To see where the Leninist state is heading, we must understand from where it has come. We therefore begin our study with an examination of the economic circumstances which produced the Soviet Union.
ONE: The Economics of Revolution
(1800 to 1905)
The Bolshevik coup of October 1917 resulted in the birth of the revolutionary strategy known as Leninism. While the physical overthrow of the Tsarist government took place in 1917, the economic preconditions for the revolt had been steadily growing throughout the 1800’s. To fully understand the success of the Leninist revolution, we must understand the preconditions which made it possible.
When Tsar Alexander II took the throne in 1855, Russia was in the midst of drastic changes. The old autocratic feudal system was rapidly disintegrating. The agriculturally-based economy was simply no longer suited to the needs of the population, while the development of manufacturing and industry was hampered by economic and political conditions. The majority of the population was composed of serfs and peasants, who lived in poverty while a small portion of the population, the landowners and the aristocracy, controlled most of the nation’s resources.
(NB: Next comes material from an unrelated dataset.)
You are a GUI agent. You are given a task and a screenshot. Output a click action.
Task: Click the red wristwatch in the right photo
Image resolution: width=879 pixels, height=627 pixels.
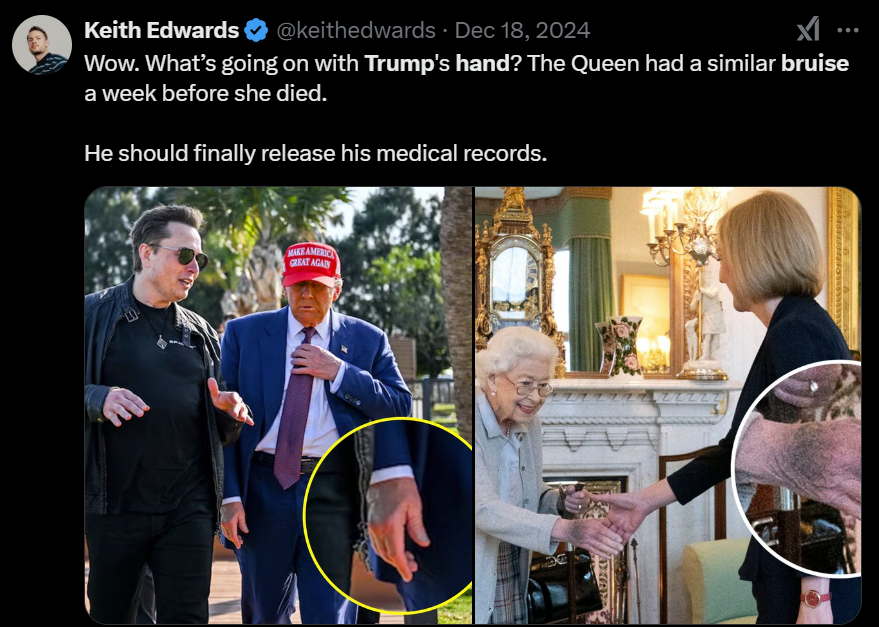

Clearly, this situation could not be changed without a radical upheaval that would completely destroy the old feudal network. An examination of the economic trends within Russia during the 19th century reveals that such a change had already begun.
Trotsky, in his study of the Russian Revolution, points out, The basic criterion of the economic level of a nation is the productivity of labor, which in its turn depends upon the relative weight of the industries in the general economy of the country.
Measured by this yardstick, the economic level of Russia by 1820 was low, but advances were being made. Small industries were developing in the towns and villages, while light industry was taking root in the peasant mir, or communal peasant farms. Economically, Russia was at the level that had been reached by Western Europe in the late 1600’s. Like its European predecessors, Russian society was poised on the edge of a leap that would industrialize and mechanize its economy and, at the same time, revolutionize its political and social order. Engels points out that, in Europe as well as in Russia, this leap towards industrialization was vital:
Before capitalist production, i.e., in the Middle Ages, the system of petty industry generally prevailed, based upon the private property of the laborers in their means of production; in the country, the agriculture of the small peasant, freemen or serf; in the town, the handicrafts organized in guilds. The instruments of labor—land, agricultural implements, the work-shop, the tool—were the instruments of labor of single individuals, adapted for the use of one worker, and, therefore, of necessity, small, dwarfish, circumscribed. But for this very reason they belonged, as a rule, to the producer himself. To concentrate these scattered, limited means of production, to enlarge them, to turn them into the powerful levers of production of the present day—this was precisely the historic role of capitalist production and of its upholder, the bourgeoisie.
By the 19th century, Russia’s economy, still based on the feudalist agrarian activity typical of the period before capitalism, was unable to meet the needs of the population. Through necessity, the Russians were forced to increase the productivity of their labor. This could be done only in one way—the same way in which the Europeans had solved the same dilemma—the organization of individual industries into the factory system typical of capitalism.